- Directed by: Jack Smight
- Written by: Robert L. Joseph
- Produced by: Arthur H. Nadel
- Starring: Hugh O'Brian Barbara Rush Neil Hamilton Harry Townes
- Cinematography: Bud Thackery
- Edited by: Sam E. Waxman
- Music by: Lyn Murray
- Production company: Roncom Films
- Distributed by: Universal Pictures
- Release date: January 1, 1969;
- Running time: 90 minutes
- Country: United States
- Language: English

= Strategy of Terror =

Strategy of Terror is a 1969 American mystery film directed by Jack Smight, re-edited from a two-part 1965 Kraft Suspense Theatre episode, "In Darkness, Waiting".

==Premise==
A reporter (Barbara Rush) uncovers a plan to assassinate four United Nations (UN) representatives by a right-wing extremist (Neil Hamilton), but no one will believe her, until one New York City cop (Hugh O'Brian teams up with her to uncover the conspiracy.

==Cast==
- Hugh O'Brian as Matt Lacey
- Barbara Rush as Karen Lownes
- Neil Hamilton as Mr.
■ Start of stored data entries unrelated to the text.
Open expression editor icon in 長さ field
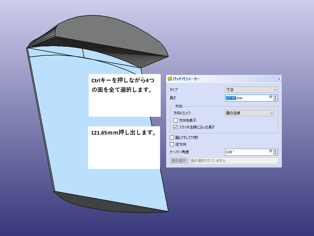This screenshot has height=236, width=314. [270, 96]
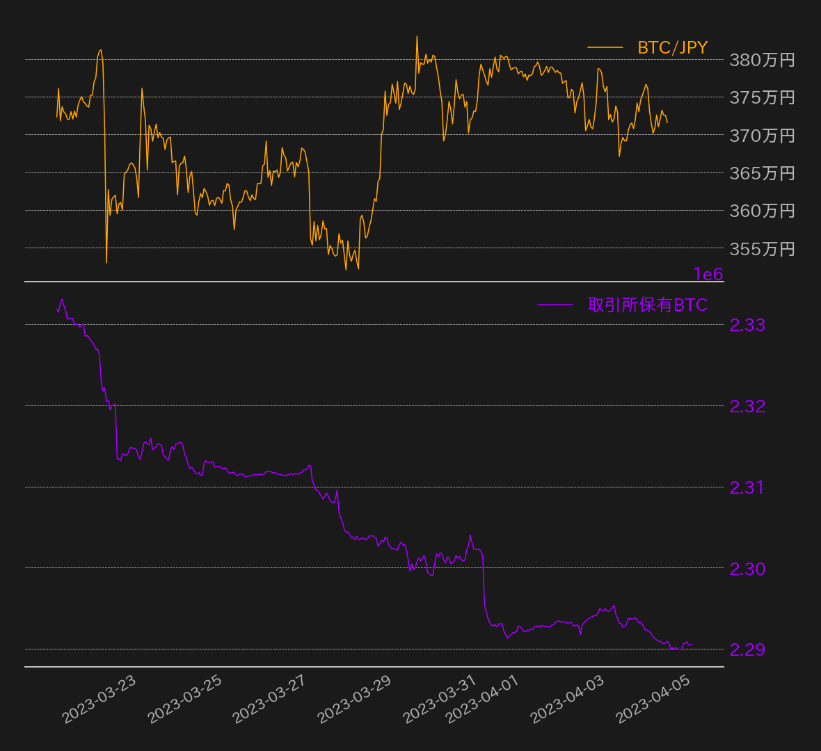Click the 2.29 y-axis tick label

(x=747, y=649)
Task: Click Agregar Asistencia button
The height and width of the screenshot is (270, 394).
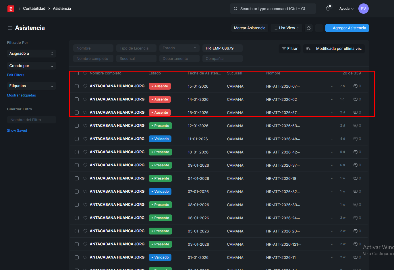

Harkin
- Frederick O'Neal as Jacques Serac
- Will Corry as Wally Pit
- Mort Mills as Victor Pelling
- Harry Townes as Richard
- Jan Merlin as Jon

==Reception==
A review by Hal Erickson at AllMovie.com notes that "Frederick O'Neal, a leading light of African American theatre, is superb as a loquacious African UN delegate", and that "Neil Hamilton, onetime silent screen star and future Commissioner Gordon on TV's Batman, is surprisingly sinister as a pompous right-wing fanatic".